***** Records *****
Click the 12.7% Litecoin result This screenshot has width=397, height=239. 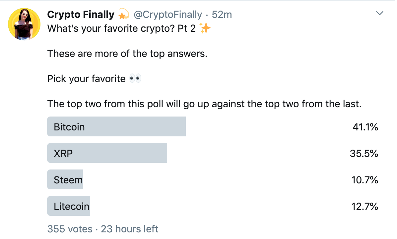pos(364,206)
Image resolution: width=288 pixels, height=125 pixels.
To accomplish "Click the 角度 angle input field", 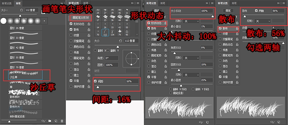I will tap(112, 58).
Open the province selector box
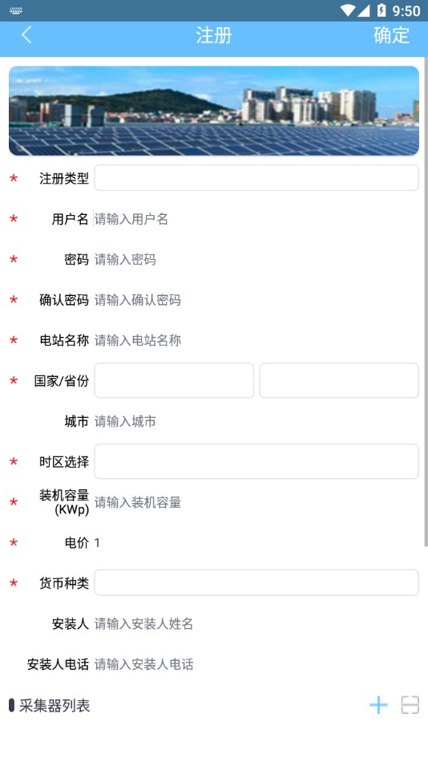Screen dimensions: 428x762 339,380
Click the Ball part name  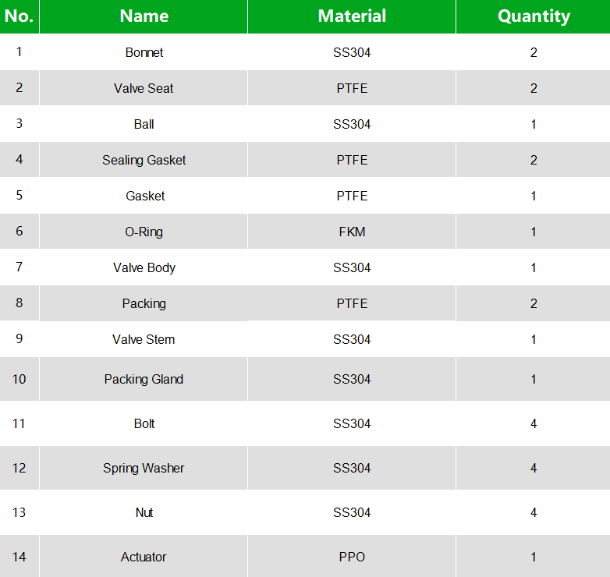(x=144, y=124)
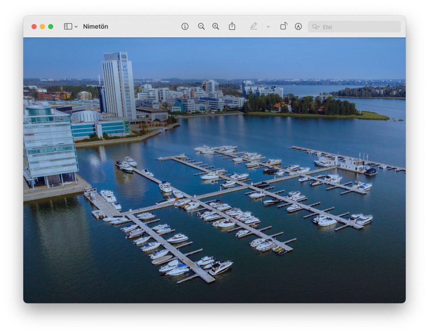Click the floating house at the marina
The height and width of the screenshot is (334, 429).
353,164
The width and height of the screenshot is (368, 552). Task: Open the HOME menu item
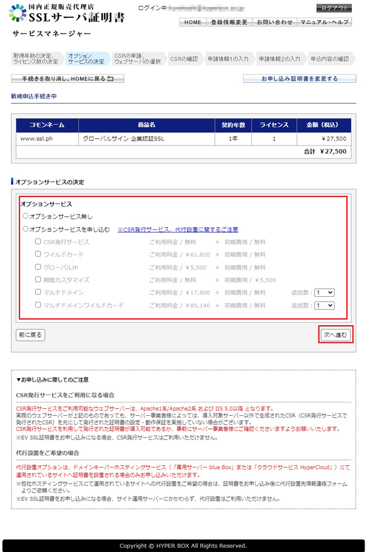tap(193, 22)
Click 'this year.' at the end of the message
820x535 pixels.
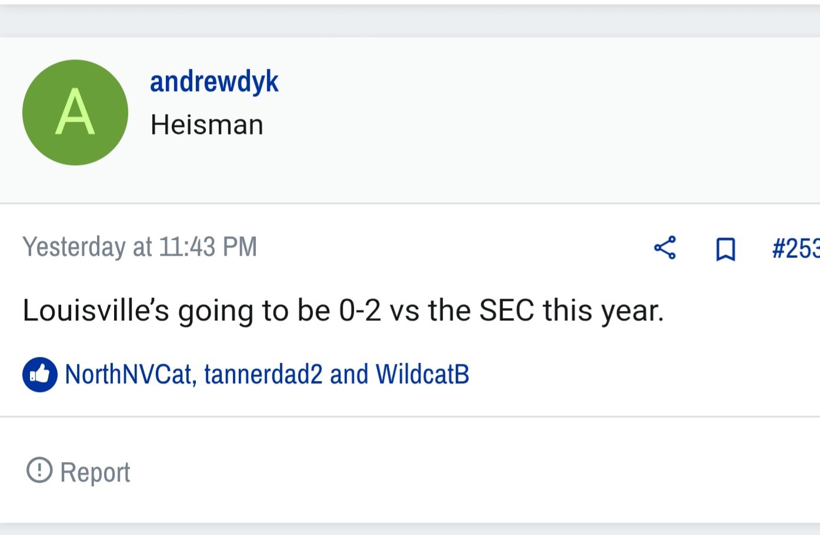[604, 312]
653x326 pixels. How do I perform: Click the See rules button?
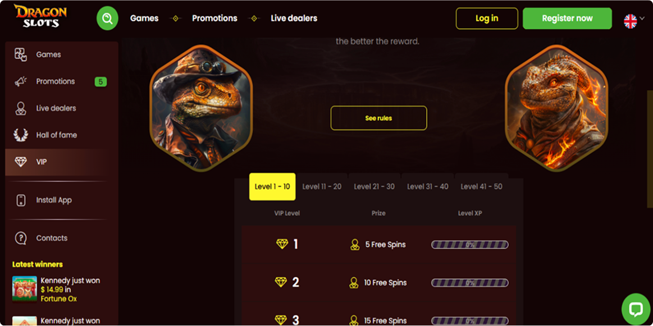[378, 118]
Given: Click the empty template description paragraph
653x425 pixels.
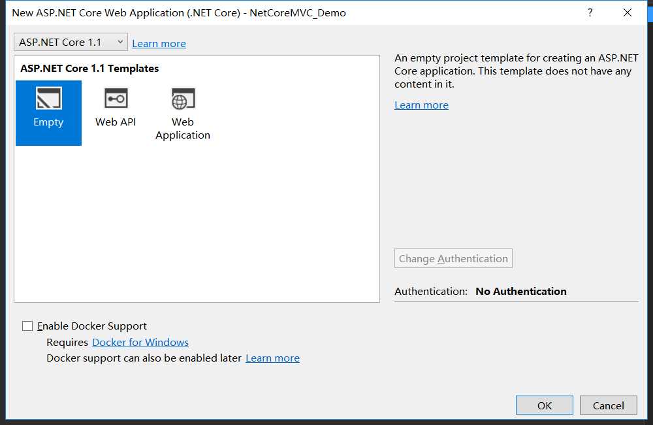Looking at the screenshot, I should click(516, 71).
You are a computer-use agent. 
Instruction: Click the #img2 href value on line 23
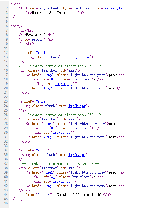pos(41,101)
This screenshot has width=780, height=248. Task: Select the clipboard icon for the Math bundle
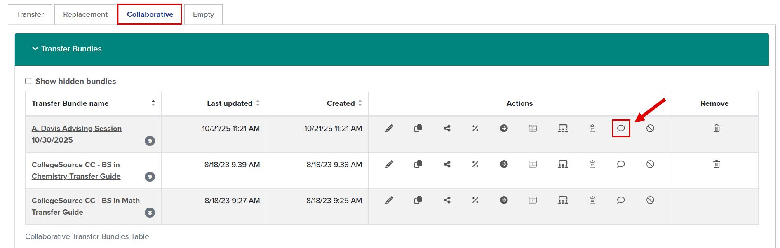point(592,200)
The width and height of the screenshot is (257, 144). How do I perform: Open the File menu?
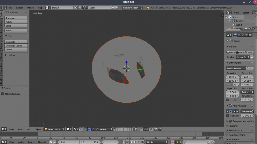11,8
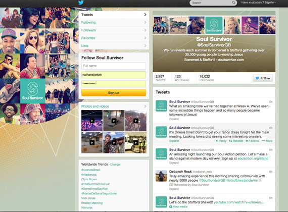Expand the Week A tweet
This screenshot has height=212, width=288.
[174, 119]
*****
_Task goal:_
Can you output the stretch of the listing from the line containing "This screenshot has width=780, height=248." through its end, both included, as a Markdown table with the columns Row and Line? Skip blank lines and leave the pictures out.

_Response to this task:_
| Row | Line |
|---|---|
| 1 | This screenshot has width=780, height=248. Task: Select the clipboard icon for the Math bundle |
| 2 | point(592,200) |
| 3 | The width and height of the screenshot is (257, 144). How do I perform: Open the File menu? |
| 4 | 11,8 |
| 5 | Expand the Week A tweet |
| 6 | This screenshot has height=212, width=288. |
| 7 | [174, 119] |